Dataset entries:
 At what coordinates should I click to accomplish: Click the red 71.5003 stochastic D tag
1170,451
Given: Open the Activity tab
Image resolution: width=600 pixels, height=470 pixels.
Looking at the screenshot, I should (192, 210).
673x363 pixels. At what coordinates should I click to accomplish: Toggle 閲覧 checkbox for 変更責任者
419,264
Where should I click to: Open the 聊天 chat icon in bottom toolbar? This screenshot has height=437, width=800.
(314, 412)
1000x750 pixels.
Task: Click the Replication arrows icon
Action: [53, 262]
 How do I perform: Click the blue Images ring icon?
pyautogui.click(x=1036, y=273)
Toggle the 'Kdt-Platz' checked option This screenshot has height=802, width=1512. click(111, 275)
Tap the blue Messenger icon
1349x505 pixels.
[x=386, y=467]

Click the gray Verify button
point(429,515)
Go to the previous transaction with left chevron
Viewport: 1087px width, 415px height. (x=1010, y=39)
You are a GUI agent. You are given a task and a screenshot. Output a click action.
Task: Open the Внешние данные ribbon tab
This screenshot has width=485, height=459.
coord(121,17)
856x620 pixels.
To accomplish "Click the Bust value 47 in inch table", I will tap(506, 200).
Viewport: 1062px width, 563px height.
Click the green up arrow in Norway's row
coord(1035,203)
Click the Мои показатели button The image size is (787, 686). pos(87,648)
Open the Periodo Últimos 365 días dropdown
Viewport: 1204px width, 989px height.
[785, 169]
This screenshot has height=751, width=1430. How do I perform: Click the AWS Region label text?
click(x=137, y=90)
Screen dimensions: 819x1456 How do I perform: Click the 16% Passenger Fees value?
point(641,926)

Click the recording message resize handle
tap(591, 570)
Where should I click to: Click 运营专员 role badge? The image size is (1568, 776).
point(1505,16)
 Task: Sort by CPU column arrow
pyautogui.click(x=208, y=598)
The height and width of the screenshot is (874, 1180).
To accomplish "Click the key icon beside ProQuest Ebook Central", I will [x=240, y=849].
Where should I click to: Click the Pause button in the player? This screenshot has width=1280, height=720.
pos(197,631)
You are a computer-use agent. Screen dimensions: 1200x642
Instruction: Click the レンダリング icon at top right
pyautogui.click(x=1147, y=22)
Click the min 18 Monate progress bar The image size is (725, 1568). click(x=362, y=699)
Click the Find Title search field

(WORK INSTRUCTIONS): Restate exactly the lines running from the line with "Click the min" to the end of the entries above, both ends included.

(THE COMPLETED TASK):
Click the min 18 Monate progress bar The image size is (725, 1568). click(x=362, y=699)
Click the Find Title search field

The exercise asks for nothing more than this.